# [WHAT THE EXERCISE ASKS]
Your output should be the line with "At what coordinates" followed by every remaining line of the entries, reproduced exactly.

● ● ● ● ● ● ●

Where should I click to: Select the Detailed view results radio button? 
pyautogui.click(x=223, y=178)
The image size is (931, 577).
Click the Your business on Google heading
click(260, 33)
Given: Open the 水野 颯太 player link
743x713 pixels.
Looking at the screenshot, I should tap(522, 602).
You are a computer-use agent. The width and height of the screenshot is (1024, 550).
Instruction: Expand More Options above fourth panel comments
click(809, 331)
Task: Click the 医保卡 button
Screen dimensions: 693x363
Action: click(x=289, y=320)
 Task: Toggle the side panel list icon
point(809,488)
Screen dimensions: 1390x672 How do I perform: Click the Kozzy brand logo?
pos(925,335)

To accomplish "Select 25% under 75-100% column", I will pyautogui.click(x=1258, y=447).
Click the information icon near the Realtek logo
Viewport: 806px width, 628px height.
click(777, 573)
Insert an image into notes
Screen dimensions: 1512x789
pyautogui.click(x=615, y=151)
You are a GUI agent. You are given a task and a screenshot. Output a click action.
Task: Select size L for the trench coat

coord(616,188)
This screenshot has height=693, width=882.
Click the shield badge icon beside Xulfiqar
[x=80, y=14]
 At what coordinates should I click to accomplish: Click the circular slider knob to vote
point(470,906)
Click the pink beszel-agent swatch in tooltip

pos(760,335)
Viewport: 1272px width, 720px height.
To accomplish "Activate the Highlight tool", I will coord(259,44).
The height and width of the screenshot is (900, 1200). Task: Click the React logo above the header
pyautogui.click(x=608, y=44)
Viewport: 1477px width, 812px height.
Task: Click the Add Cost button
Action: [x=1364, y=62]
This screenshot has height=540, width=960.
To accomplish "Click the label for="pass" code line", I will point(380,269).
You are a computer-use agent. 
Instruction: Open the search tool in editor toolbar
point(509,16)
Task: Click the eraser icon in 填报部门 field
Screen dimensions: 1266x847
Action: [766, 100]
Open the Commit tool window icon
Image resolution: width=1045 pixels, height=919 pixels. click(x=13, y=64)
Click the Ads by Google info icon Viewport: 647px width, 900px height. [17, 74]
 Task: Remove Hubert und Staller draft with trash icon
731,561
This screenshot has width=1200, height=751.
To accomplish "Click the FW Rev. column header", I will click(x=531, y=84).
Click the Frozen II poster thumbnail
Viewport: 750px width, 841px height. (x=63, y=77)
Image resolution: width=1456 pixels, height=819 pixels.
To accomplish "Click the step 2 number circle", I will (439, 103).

● ● ● ● ● ● ●

# [EXPECTED ANSWER]
 At what coordinates should I click to accomplish: Click the circular slider knob to vote
point(470,906)
Click the pink beszel-agent swatch in tooltip

pos(760,335)
Viewport: 1272px width, 720px height.
To accomplish "Activate the Highlight tool", I will coord(259,44).
The height and width of the screenshot is (900, 1200). Task: Click the React logo above the header
pyautogui.click(x=608, y=44)
Viewport: 1477px width, 812px height.
Task: Click the Add Cost button
Action: [x=1364, y=62]
This screenshot has height=540, width=960.
To accomplish "Click the label for="pass" code line", I will point(380,269).
You are a computer-use agent. 
Instruction: Open the search tool in editor toolbar
point(509,16)
Task: Click the eraser icon in 填报部门 field
Screen dimensions: 1266x847
Action: [766, 100]
Open the Commit tool window icon
Image resolution: width=1045 pixels, height=919 pixels. click(x=13, y=64)
Click the Ads by Google info icon Viewport: 647px width, 900px height. [17, 74]
 Task: Remove Hubert und Staller draft with trash icon
731,561
This screenshot has width=1200, height=751.
To accomplish "Click the FW Rev. column header", I will click(x=531, y=84).
Click the Frozen II poster thumbnail
Viewport: 750px width, 841px height. (x=63, y=77)
Image resolution: width=1456 pixels, height=819 pixels.
To accomplish "Click the step 2 number circle", I will (439, 103).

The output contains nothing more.